At 35, Jodie Medd has the charisma and repertoire of a seasoned intellectual.
“Once I had an article published called ‘The Cult of the Clitoris,’ I figured I had nothing else to achieve in my academic career,” says Medd, laughing.
In fact, she has much more to accomplish.
Medd has been an assistant prof at Carleton since 2000 and has used her time there well. She is the author of numerous papers that she has presented internationally, including “Modernist (Queer) Temporalities,” “Strong Hard Filth: The Erotics of Modernist Patronage,” and “A Most Mischievous and Dangerous Movement: Séances, Slander and Radclyffe Hall.”
She is now on sabbatical in New York and doing research on the power dynamics of modern patronage when it came to alternative writers, as well as lesbian scandals of the early 20th century.

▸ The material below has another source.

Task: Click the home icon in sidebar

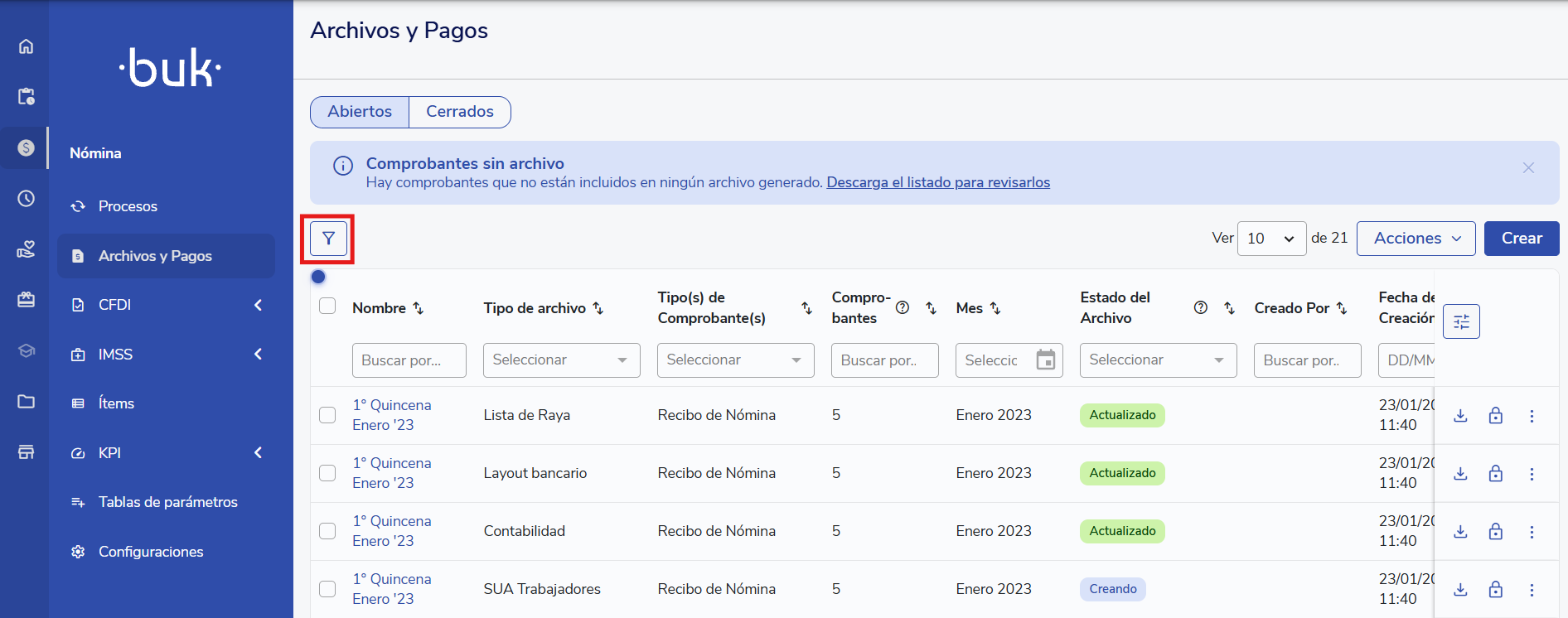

“I focus less on lesbian folks in history and more about the concepts of lesbianism,” says Medd. “My argument is that around the 1910s and ’20s lesbianism didn’t have any real solid idea behind it. Because of that it could be used to express all these different social anxieties.”
She is researching a time when lesbians weren’t really out in the sense they are now, and asserts that their history is different from gay men’s history. Medd can recall the exact moment when she wanted to research lesbian history.

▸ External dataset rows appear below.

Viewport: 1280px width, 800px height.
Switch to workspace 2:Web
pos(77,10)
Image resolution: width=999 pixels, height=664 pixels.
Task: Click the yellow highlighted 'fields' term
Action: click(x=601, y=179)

“I was in a class on lesbian context, which was the first of its kind at Queen’s University. The professor pointed out that in literary studies of the 20th century everybody knows about the James Joyce obscenity trials, but nobody talked about the Radclyffe Hall obscenity trials,” says Medd.
She is referring to when Irish writer James Joyce’s work, Ulysses, was printed without permission in 1927 in the US and was highly contested because of its “obscene and offensive content.” Its publication ban was lifted in 1933. Radclyffe Hall’s 1928 work, The Well of Loneliness, was considered obscene because it was about a masculine lesbian named Stephen Gordon. This work was subject to an obscenity trial in the United Kingdom and was ordered destroyed for its subject matter.

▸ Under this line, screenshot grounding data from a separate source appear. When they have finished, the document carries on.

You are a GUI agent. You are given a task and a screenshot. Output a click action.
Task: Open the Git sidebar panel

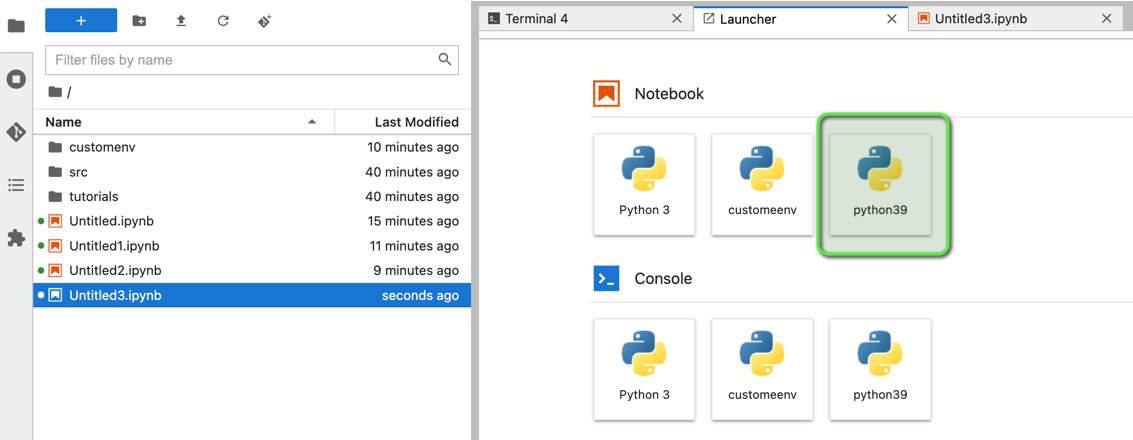tap(16, 132)
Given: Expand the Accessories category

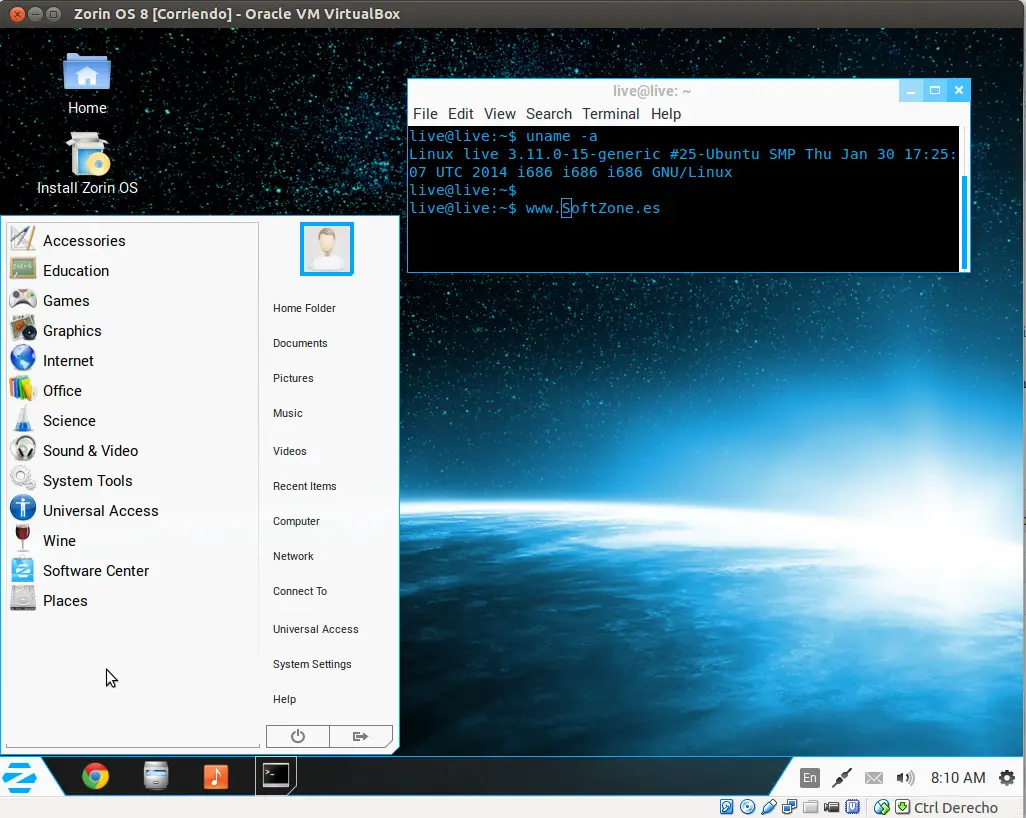Looking at the screenshot, I should coord(84,241).
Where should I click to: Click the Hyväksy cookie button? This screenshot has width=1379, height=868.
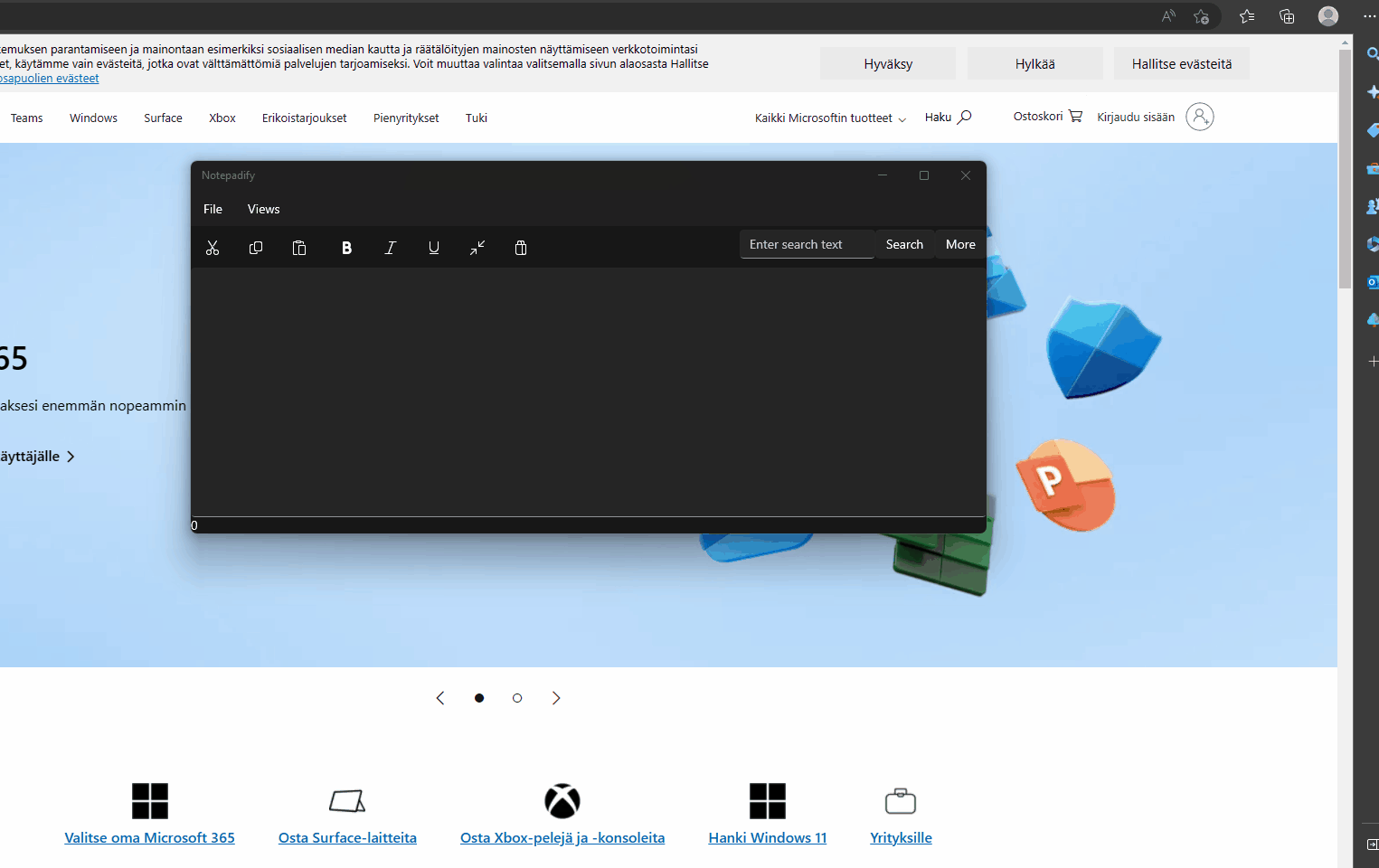888,64
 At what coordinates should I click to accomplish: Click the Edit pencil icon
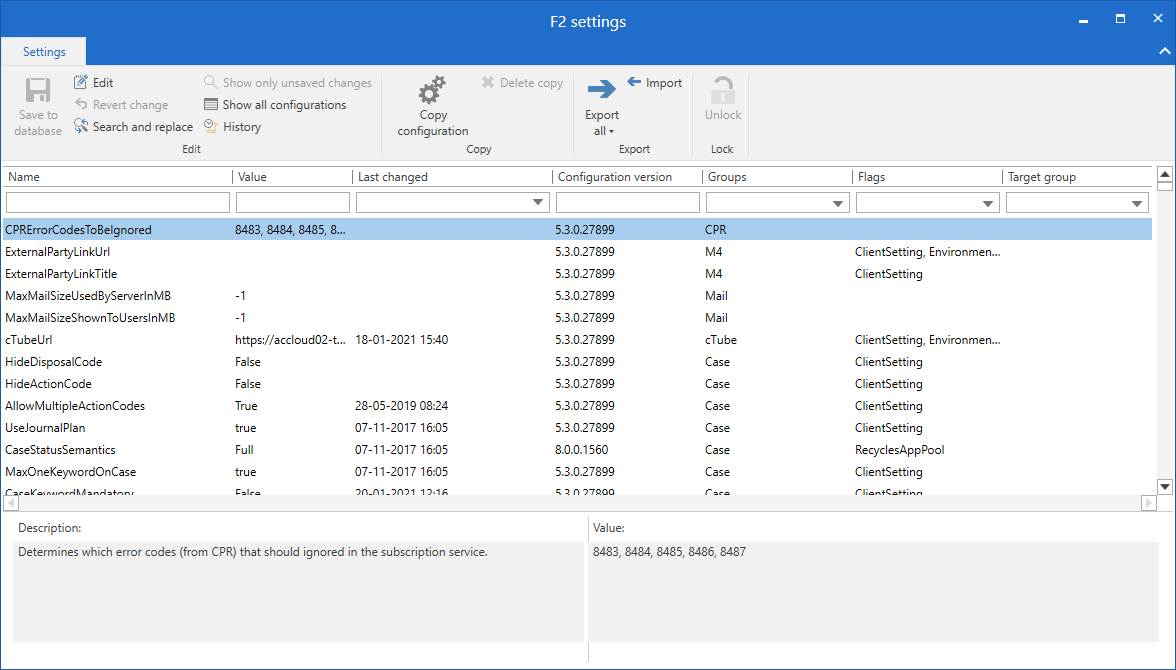(x=81, y=83)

As an academic, Medd saw the importance of these events. As a queer person, she saw the controversy.
“I was one of those rare people who knew what I wanted to do from a very young age. I knew that I would pursue academia until I hit a wall. I was humble enough not to know what I would be able to achieve.”
Medd is working toward the creation of a sexuality studies program at Carleton.
“It’s been a while coming. There have been more and more programs of this kind developing in Canada and the US,” she says enthusiastically.
Medd’s vision is for Carleton to draw on some existing disciplines and add some core courses so a student could earn a minor in sexuality studies.
Medd was humbled to receive a teaching award in 2005 for her work on this project, as well as for her passionate teaching itself.
Medd has also been on the board of the Lambda Foundation since 2002. She is working with Lambda and Carleton to bring Vancouver lesbian writer Ivan E Coyote to Carleton as a writer in residence.
Coyote is the award-winning author of three short story collections and a novel. She is also a monthly columnist for Xtra West and has been called a natural-born storyteller.
“I have taught her stuff and students are very receptive to her,” says Medd. She first taught Coyote to a Women And Literature course and Coyote was a favourite even among great icons like Sylvia Plath and Toni Morrison.
A fan of Coyote’s work, Medd introduced her students to selections from Close To Spiderman and One Man’s Trash in 2004. Coyote’s work is now also taught in a sexuality studies course.
“I really found that we were able to talk about issues that students would otherwise find uncomfortable and difficult to address,” says Medd. “Ivan really builds those bridges.
“You read her, and you just want to be her friend.”
Coyote’s readings at Carleton have been well received and very well attended. And she’s impressed people with her honest and frank answers to some very upfront questions.
And as for Lambda, Coyote was chosen as a candidate for this project because she bridges the queer and mainstream communities. And she fits with their mandate of public education through scholarships in gay and lesbian studies. The project has great support from Carleton, but Lambda is still fundraising from Ottawa’s queer community.
“The idea is that she’s here to do her writing, and do her readings and things of her choice. She is also available to students and visiting classes,” says Medd. “I’m really keen and excited about getting Ivan here. I hope the community is as keen.”